Ribbed domes on high towers soared over the two-storied facade on the sides of the front portal and islamic inscriptions, geometrical and floral ornamentation decorate the interior. The tympans of the portal arch are of significant interest in Sher Dor Madrasa. They are decorated with an anthropomorphic depiction of the sun and tiger attacking a fallow deer which suits well the name of the madrasa. This pattern was nearly lost by the middle of the 20th century and has been restored.
Registan Tilya-Kori Madrassa
In between Sher Dor and Ulughbek Medressas is the Tilla-Kari (Gold-Covered) Medressa completed in 1660, with a pleasant, garden-like courtyard inside it.
Tilla-Kari Madrassah appeared on the site where the caravanserai of registan used to be. To include the square in pleasing harmony, Yalangtush had his architects stretch the facades of the third madrassah to 75 meters. It was not only a residential college for students but also played the role of the grand masjid (mosque). Smaller corner turrets are smaller compared to the neighbors, but the mosaics are just as lavish – sprightly solar symbols and interlacing floral motifs in similar colors to the Shir Dor.
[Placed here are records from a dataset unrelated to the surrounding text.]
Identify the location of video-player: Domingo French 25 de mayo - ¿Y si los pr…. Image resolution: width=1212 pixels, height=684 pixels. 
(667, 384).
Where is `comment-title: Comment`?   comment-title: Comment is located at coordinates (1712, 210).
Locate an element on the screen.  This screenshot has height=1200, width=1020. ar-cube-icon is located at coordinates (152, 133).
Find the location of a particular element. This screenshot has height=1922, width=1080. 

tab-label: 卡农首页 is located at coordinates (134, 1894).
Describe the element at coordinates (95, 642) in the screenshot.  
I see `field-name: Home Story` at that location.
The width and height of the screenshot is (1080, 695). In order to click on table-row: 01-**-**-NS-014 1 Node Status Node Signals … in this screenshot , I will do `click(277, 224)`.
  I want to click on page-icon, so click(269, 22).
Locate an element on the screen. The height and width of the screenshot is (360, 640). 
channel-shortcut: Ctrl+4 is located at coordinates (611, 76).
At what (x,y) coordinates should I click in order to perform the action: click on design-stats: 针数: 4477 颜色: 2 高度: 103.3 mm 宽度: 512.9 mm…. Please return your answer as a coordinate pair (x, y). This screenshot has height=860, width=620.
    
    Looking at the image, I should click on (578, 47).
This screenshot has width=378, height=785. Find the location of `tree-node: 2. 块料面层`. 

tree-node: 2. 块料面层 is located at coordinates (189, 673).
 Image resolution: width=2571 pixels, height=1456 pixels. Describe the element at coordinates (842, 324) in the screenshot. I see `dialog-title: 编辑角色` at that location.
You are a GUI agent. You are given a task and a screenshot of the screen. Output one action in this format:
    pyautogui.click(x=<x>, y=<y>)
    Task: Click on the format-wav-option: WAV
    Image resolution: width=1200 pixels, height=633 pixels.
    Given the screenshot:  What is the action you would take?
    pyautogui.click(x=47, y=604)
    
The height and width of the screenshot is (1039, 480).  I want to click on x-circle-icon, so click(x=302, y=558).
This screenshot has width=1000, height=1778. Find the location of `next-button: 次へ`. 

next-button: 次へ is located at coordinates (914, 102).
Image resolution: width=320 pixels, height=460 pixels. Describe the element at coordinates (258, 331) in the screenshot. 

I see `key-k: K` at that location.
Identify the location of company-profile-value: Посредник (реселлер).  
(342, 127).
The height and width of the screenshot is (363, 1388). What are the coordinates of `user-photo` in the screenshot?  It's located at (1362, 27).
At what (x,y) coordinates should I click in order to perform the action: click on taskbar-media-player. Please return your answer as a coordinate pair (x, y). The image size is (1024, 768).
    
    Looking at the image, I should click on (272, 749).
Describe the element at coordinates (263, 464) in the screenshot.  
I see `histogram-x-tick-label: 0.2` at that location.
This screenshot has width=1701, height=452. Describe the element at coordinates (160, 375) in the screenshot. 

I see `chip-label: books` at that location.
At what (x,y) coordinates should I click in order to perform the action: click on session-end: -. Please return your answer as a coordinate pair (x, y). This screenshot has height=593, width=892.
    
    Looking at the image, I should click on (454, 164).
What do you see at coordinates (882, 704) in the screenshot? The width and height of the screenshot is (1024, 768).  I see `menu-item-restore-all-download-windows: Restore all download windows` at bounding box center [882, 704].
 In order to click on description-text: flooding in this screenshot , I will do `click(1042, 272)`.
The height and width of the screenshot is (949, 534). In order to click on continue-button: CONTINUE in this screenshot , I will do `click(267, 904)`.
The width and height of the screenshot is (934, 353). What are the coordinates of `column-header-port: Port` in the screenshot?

The decor of the Tilya Kori madrasah is rich in gilding according to the name. Other decor techniques were also used: mosaic and majolica with floral and geometric ornaments. The richest gilding on the dome, walls, and mihrab surpassed all other famous buildings in Central Asia. The dome of the mosque remained unfinished until the 20th century and at the same time, its faded facade was restored. A domed mosque was built in the western part of the courtyard. As a result of the earthquake, a part of the Tilla-Kari madrasah, including the main dome, was badly damaged but is now restored.